-- Your objective --
Show, from the entries below, every line in which "size" appears.

____

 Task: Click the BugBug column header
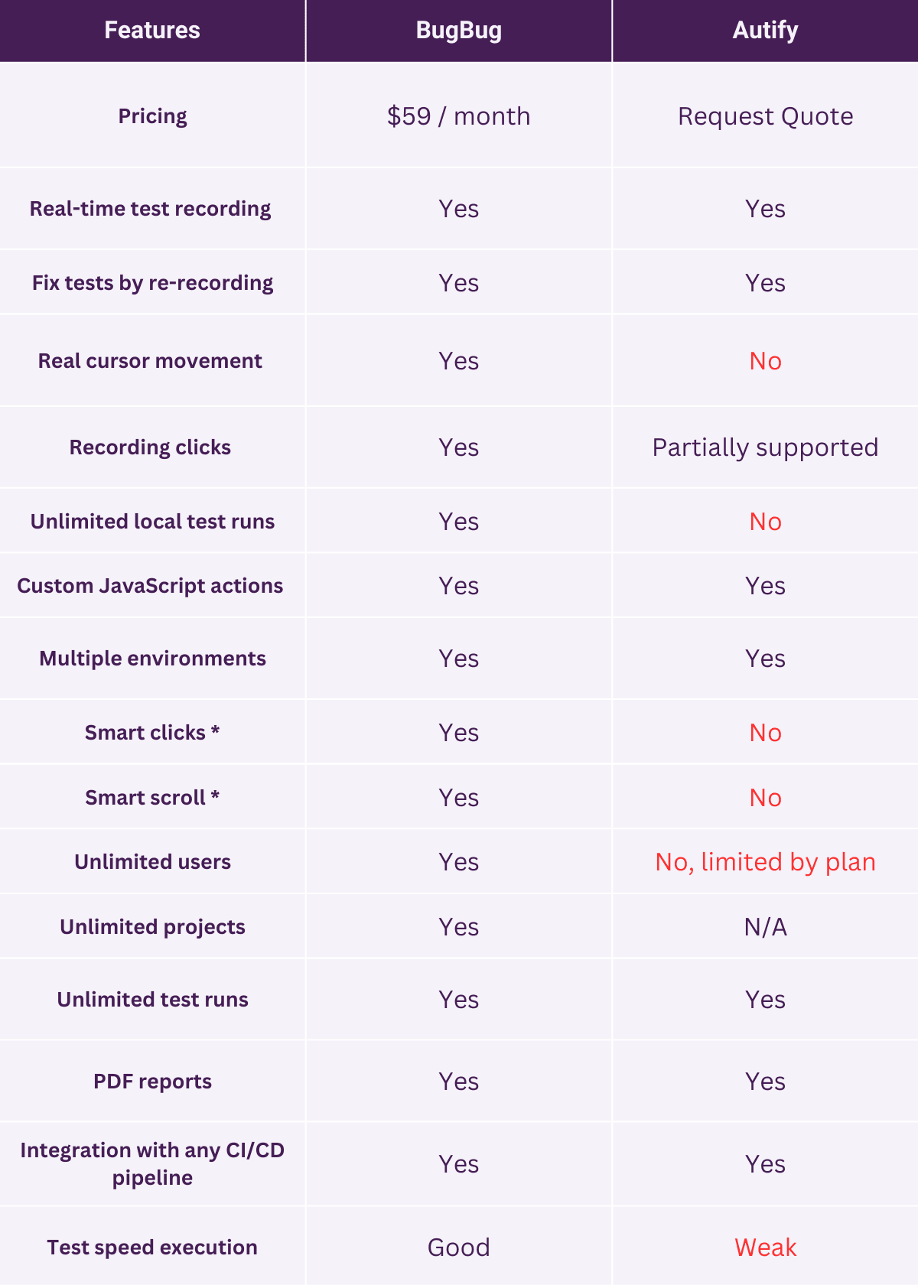(459, 31)
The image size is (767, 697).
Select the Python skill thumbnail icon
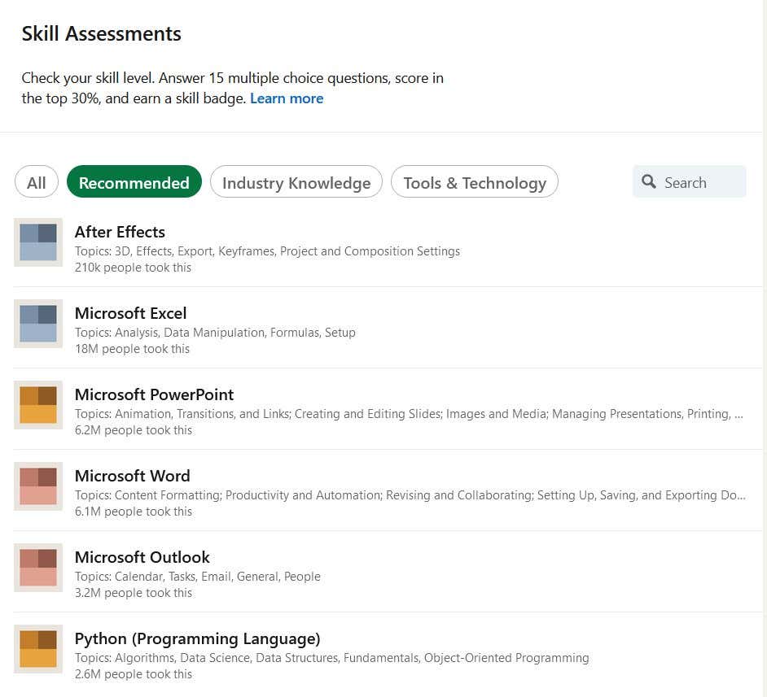38,649
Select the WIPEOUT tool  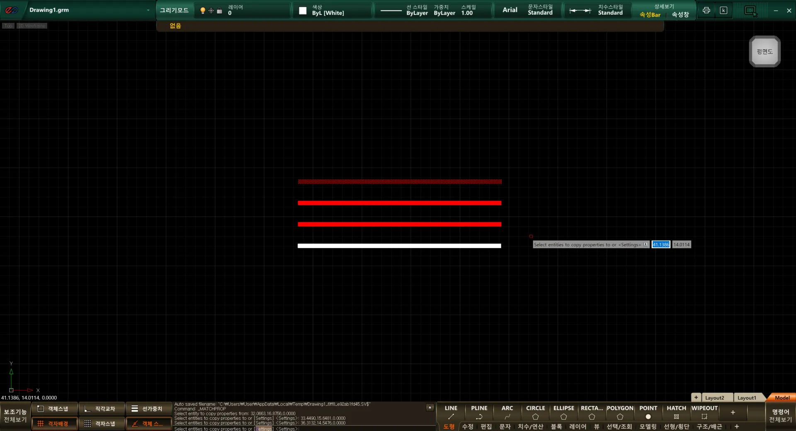704,412
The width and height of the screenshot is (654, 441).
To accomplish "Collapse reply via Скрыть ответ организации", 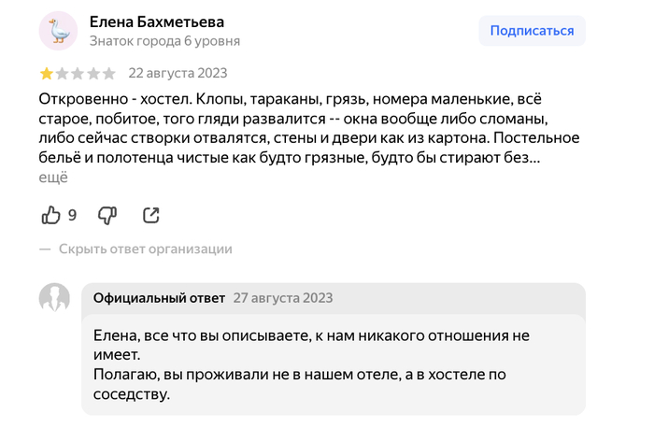I will click(x=145, y=249).
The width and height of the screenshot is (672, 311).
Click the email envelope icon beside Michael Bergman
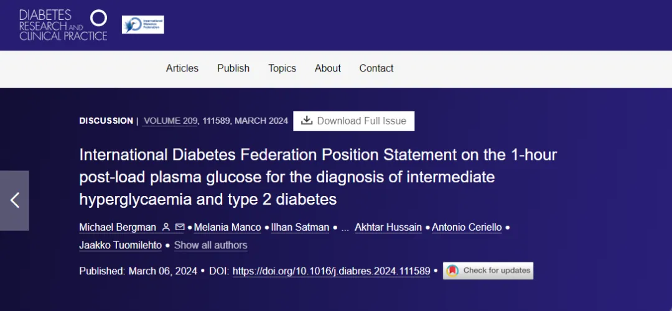[x=179, y=227]
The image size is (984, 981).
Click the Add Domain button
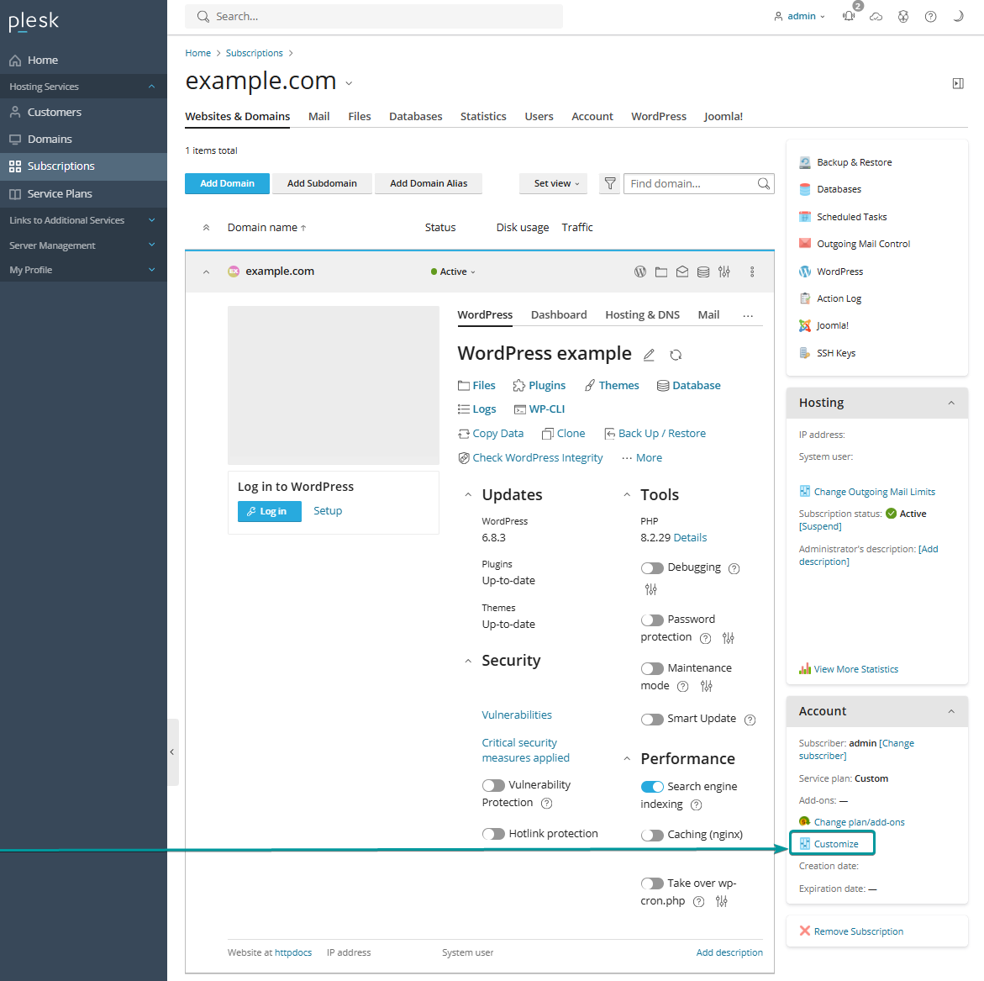point(227,183)
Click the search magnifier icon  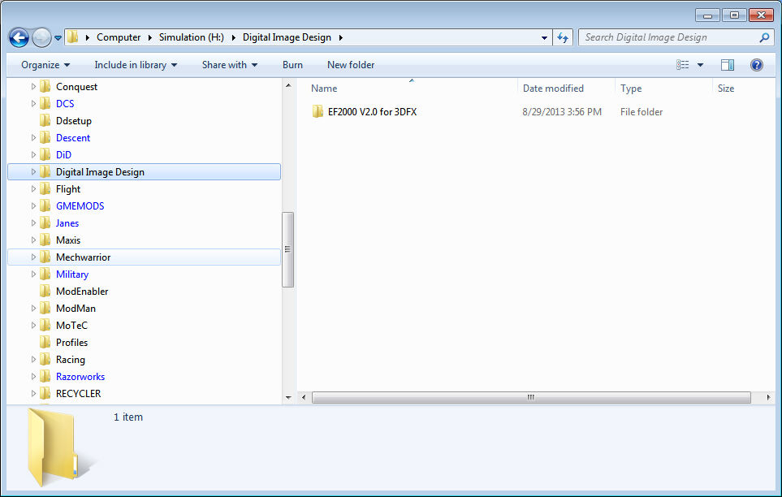(x=764, y=37)
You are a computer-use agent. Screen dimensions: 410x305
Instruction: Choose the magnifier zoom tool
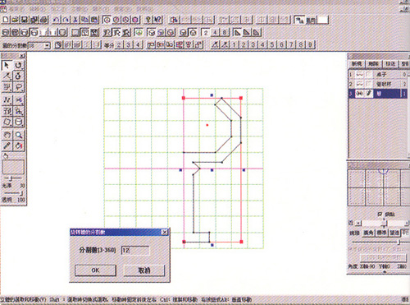(x=18, y=135)
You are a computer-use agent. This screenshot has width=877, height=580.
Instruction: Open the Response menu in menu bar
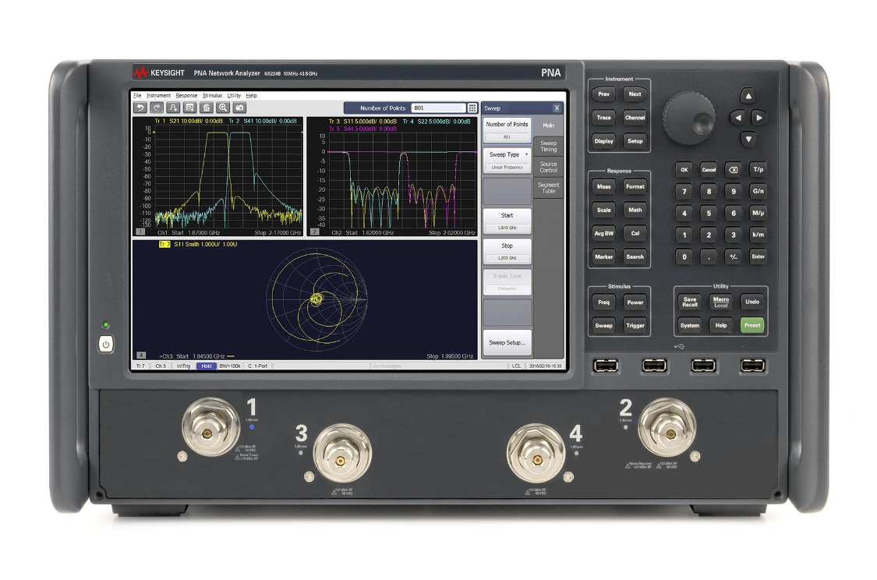tap(186, 95)
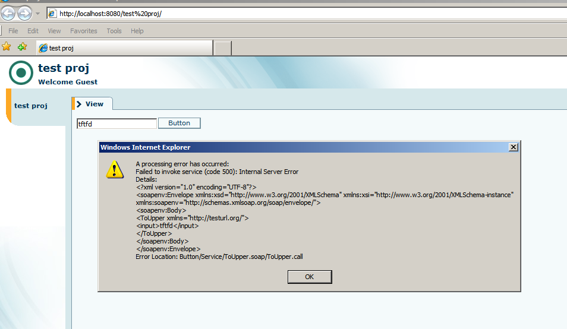Image resolution: width=567 pixels, height=329 pixels.
Task: Close the Windows Internet Explorer error dialog
Action: [x=514, y=147]
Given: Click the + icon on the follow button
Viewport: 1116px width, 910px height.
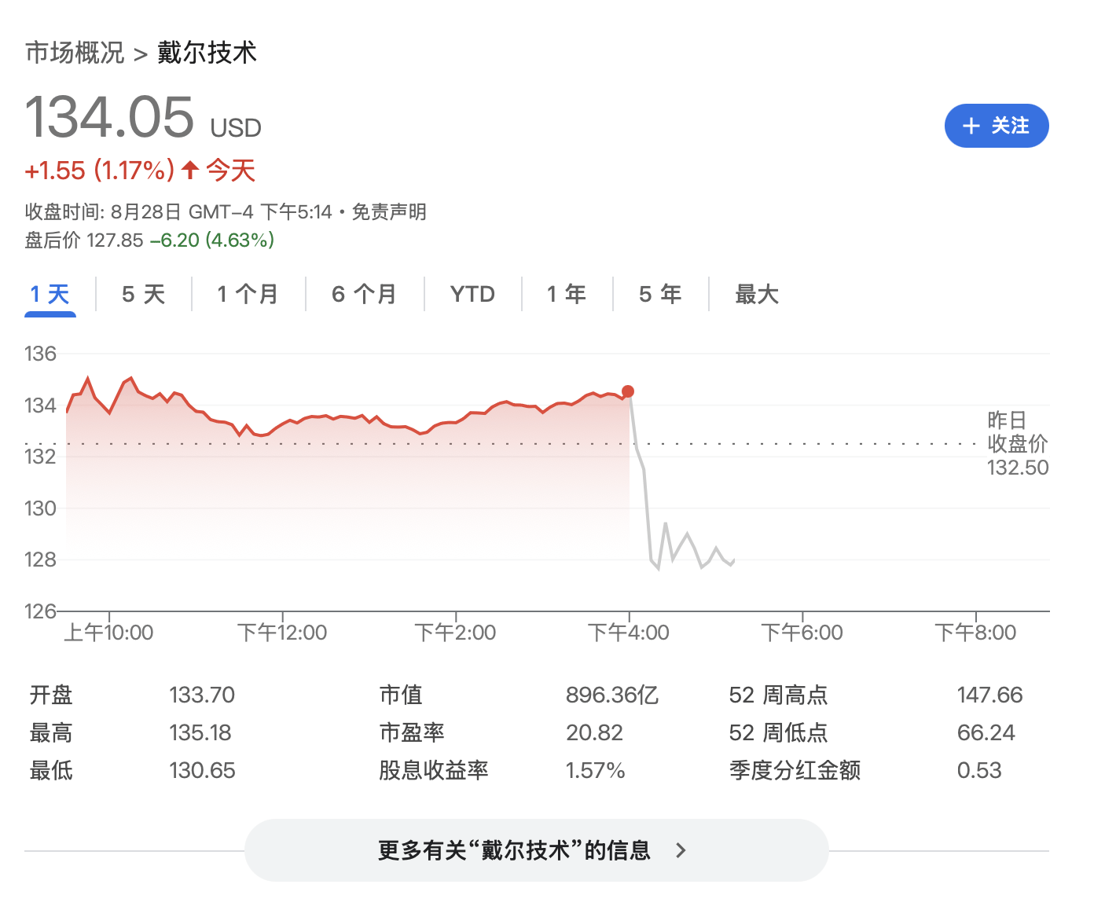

____

-- Result of this exercise --
The image size is (767, 697).
The image size is (984, 981).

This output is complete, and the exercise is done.